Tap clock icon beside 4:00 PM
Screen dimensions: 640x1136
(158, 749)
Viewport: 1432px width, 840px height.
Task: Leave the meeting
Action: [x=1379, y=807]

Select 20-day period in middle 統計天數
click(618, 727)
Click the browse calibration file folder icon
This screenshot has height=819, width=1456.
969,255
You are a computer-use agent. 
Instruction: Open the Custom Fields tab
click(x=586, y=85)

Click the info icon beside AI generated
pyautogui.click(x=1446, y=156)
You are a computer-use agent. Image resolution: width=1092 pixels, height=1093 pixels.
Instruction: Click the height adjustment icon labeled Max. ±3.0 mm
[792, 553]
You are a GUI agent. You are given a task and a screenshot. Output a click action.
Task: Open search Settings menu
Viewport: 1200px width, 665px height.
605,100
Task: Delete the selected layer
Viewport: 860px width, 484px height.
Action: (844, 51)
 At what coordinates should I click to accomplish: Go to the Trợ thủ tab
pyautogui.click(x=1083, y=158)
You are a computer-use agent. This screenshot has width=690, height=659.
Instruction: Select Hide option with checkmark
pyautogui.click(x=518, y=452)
· · · · ·
_Task to carry out_
Report all lines in the listing above that contain the word "computer".

_Output for this exercise_
You are a computer-use agent. 
You are a computer-use agent. Image resolution: width=1092 pixels, height=1093 pixels.
You are a computer-use agent. This screenshot has width=690, height=659.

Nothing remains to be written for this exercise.